Komisi III DPR juga membentuk Panja untuk mengawal kasus ini sehingga aktor intelektualnya bisa terungkap.

"Dan mudah-mudahan itu yang disampaikan oleh Pak Ketua Komisi III bahwa di dalam kasus ini ada pelaku, ada yang membantu, dan ada aktor intelektual. Ini yang kita akan ungkap, makanya kita bentuk Panja untuk mengawal ini ke depan," terangnya 

Sementara anggota Komisi III DPR RI Fraksi Golkar Soedeson Tandra mengatakan, antara pelaku dan Andrie tidak saling mengenal. Maka ia meminta kepolisian untuk mengungkap seterang-terangnya kasus ini.

"Oleh karena itu kami minta agar kasus ini diungkap seterang-terangnya, baik yang menyuruh melakukan, memfasilitasi, dan yang melakukan penyiraman itu. Karena ini sudah menjadi perhatian publik dan ini sudah mencederai prinsip-prinsip penegakan hukum dan demokrasi kita," ungkapnya.

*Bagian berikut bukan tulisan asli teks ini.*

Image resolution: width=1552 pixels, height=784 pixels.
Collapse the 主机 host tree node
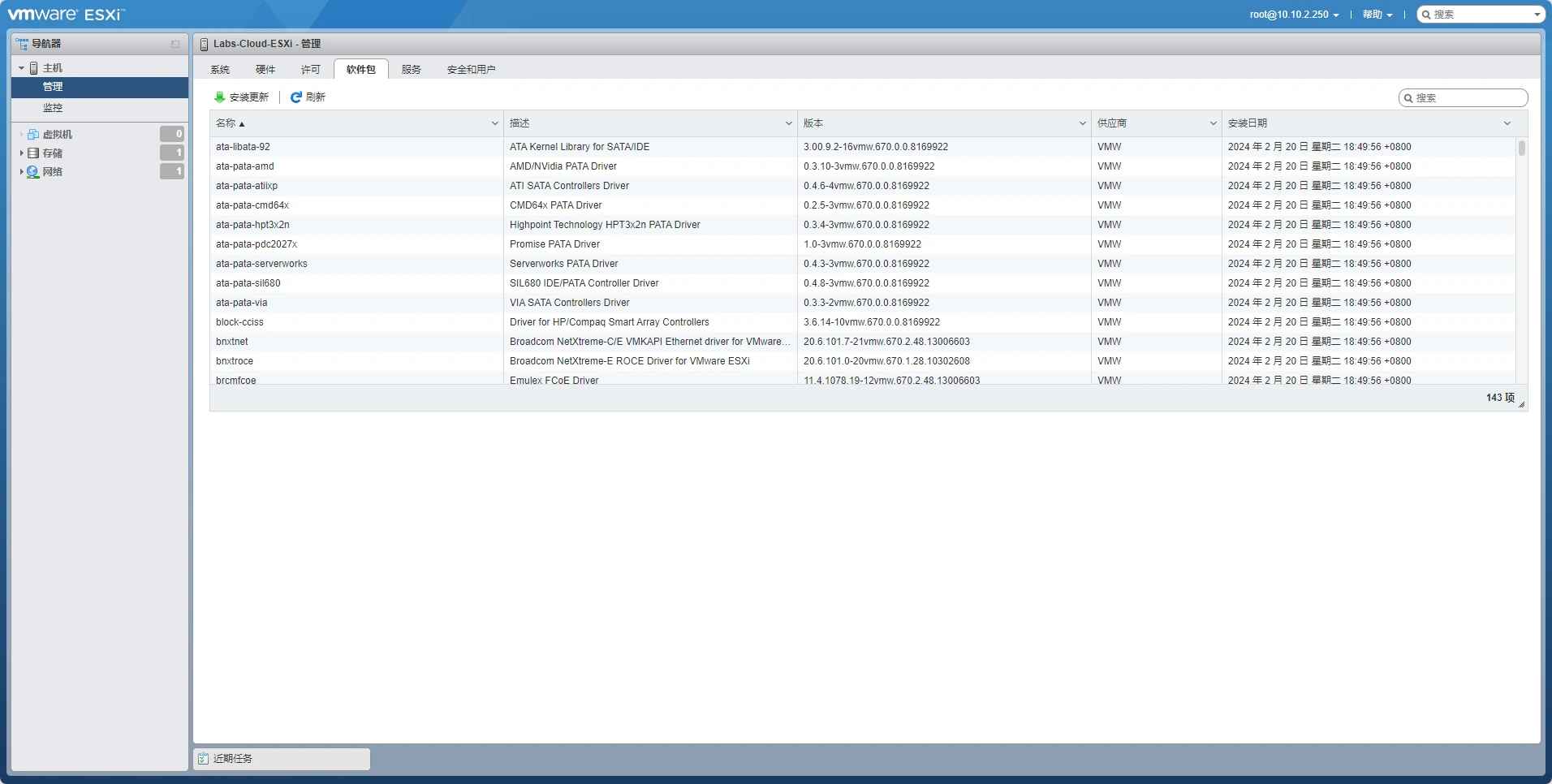(x=21, y=68)
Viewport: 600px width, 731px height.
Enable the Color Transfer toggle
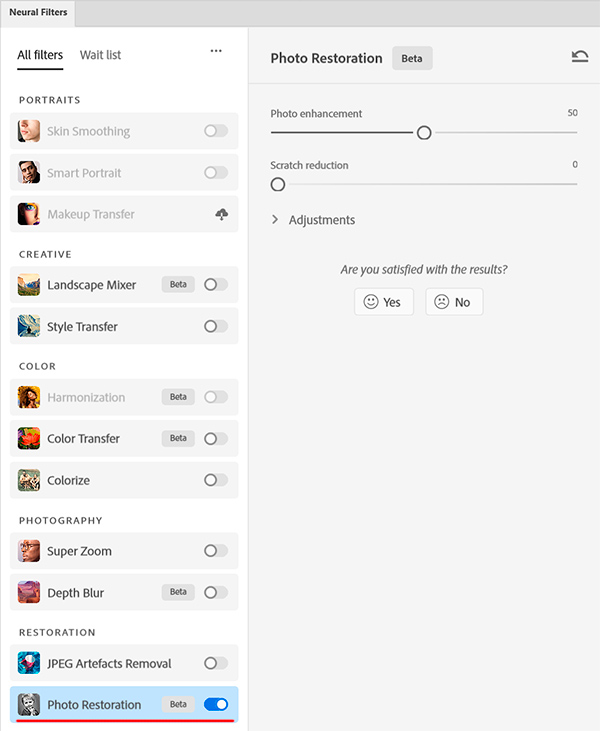click(215, 438)
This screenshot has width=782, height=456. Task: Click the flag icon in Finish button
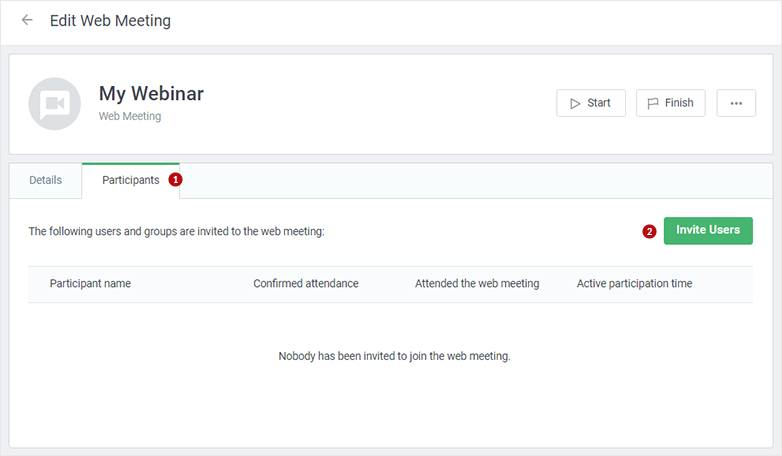click(652, 103)
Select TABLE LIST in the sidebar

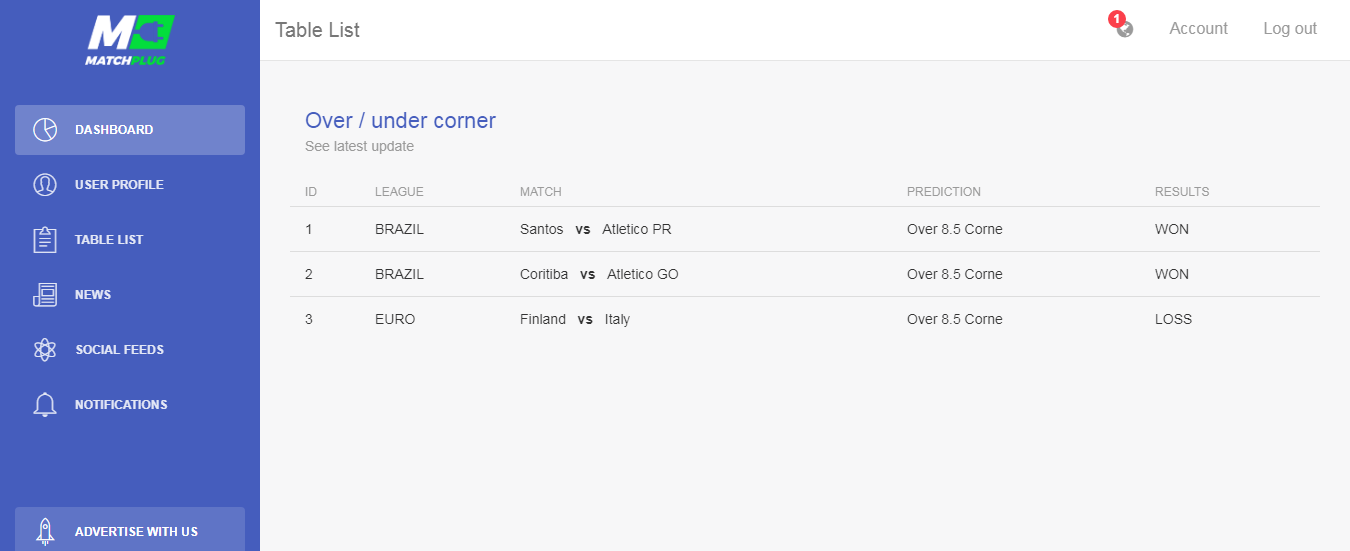point(130,240)
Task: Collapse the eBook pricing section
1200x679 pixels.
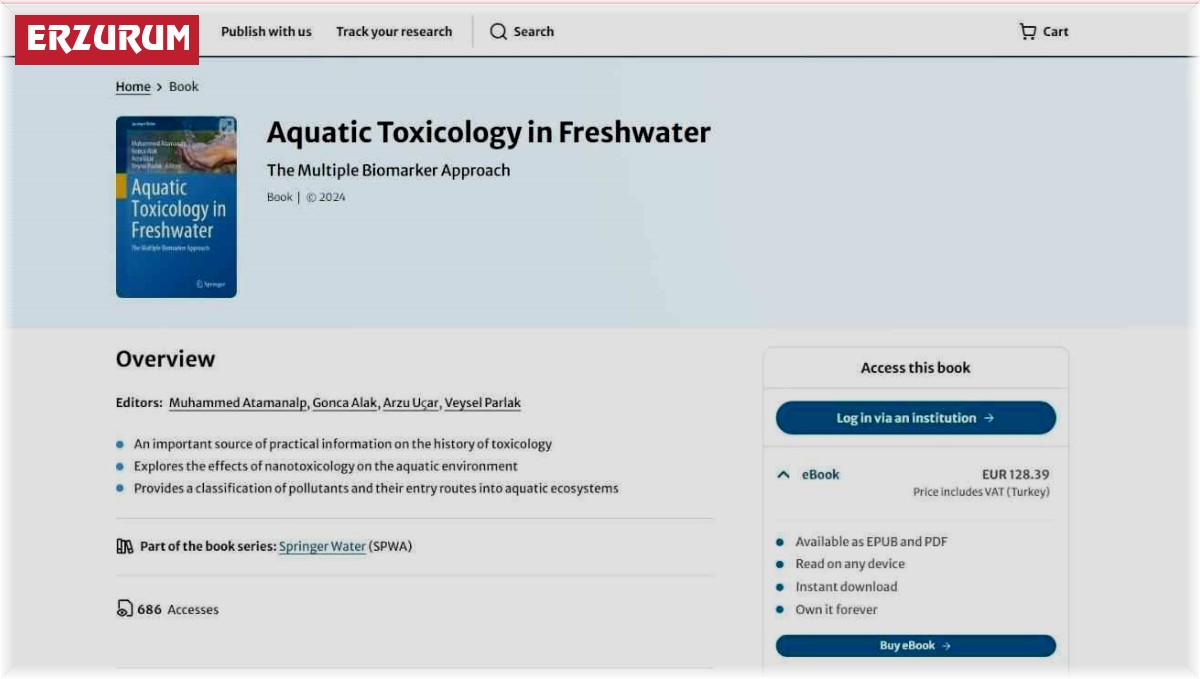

Anggota Komisi III DPR RI Fraksi Partai Gerindra Bimantoro Wiyono menyinggung penggunaan Pasal 170 KUHAP bahwa dapat dilakukan koneksitas antara Polri dan TNI dalam mengungkap kasus ini, jika ada aktor intelektual atau pihak sipil yang terlibat.

"Bisa juga dimasukkan dalam pasal koneksitas Pasal 170 KUHP yang baru apabila ada aktor intelektual atau pun pihak-pihak sipil yang terlibat, ini harus dibuka secara terang benderang sehingga tidak menjadi keragu-raguan karena secara clear bahwa Presiden Prabowo sangat berkomitmen dalam penanganan HAM dan memaksimalkan keadilan untuk hak asasi manusia," tegasnya.